__Extract provided__.
- Opening Delimiter -

Workers at The Pink Cow Ice Cream shop in Alden concoct a special sundae about once a month, with some of the proceeds from each sale steered to a local charity or cause.

The opportunity to sometimes host the Windsong Mobile Mammography Unit presented another way co-owners Hanna and Laura Ross could give back to a community that supports their nine-year-old business — though in this case it’s even more personal.

Laura Ross is a three-year breast cancer survivor.

“Having breast cancer is a very overwhelming experience for the entire family,” said her daughter, Hanna. “Early detection is one of the most important things in breast cancer and Windsong’s mobile unit provides that to women. If you’ve met the staff, they are an absolute blast to be around.”

Windsong, a Williamsville-based radiology group, rolled out the mobile screening unit early last year, after it identified dozens of potential sites where screening rates are lower than in many suburban communities. A state grant supports the effort. Parts of Buffalo and far-flung communities in the region get most of the love.

- Closing Delimiter -

List every town or city that the passage about The Pink Cow Ice Cream shop names.

__Material shown__.
- Opening Delimiter -

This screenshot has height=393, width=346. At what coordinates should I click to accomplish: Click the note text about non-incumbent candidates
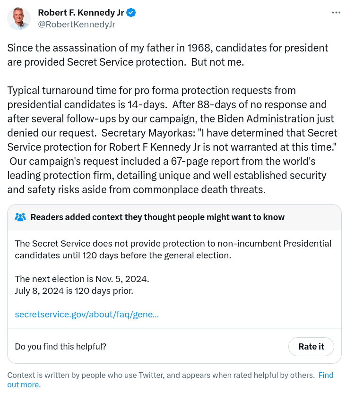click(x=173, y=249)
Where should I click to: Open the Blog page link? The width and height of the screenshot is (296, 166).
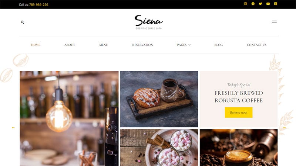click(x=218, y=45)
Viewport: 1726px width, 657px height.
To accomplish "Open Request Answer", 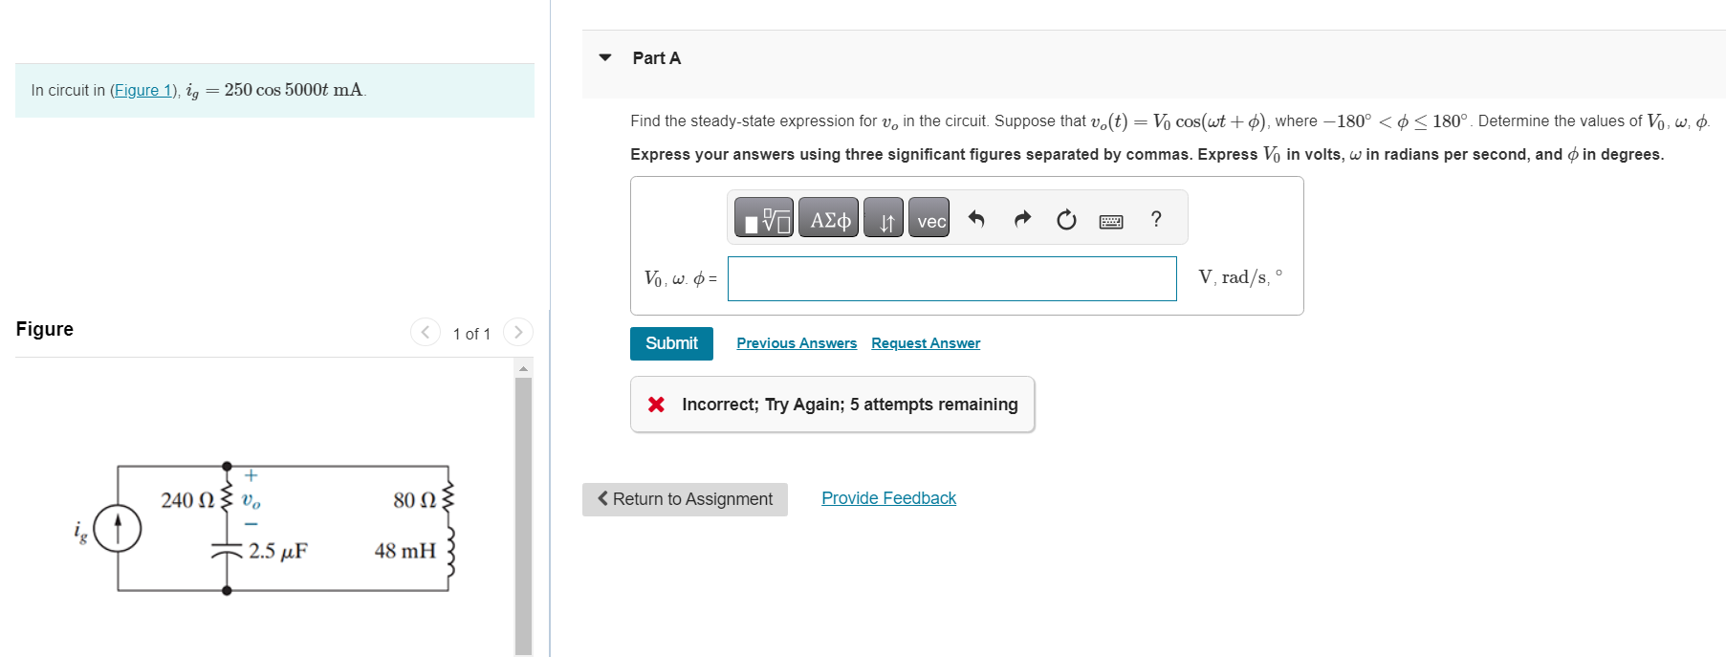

- Closing Delimiter -

__Response below__.
Alden, Williamsville, Buffalo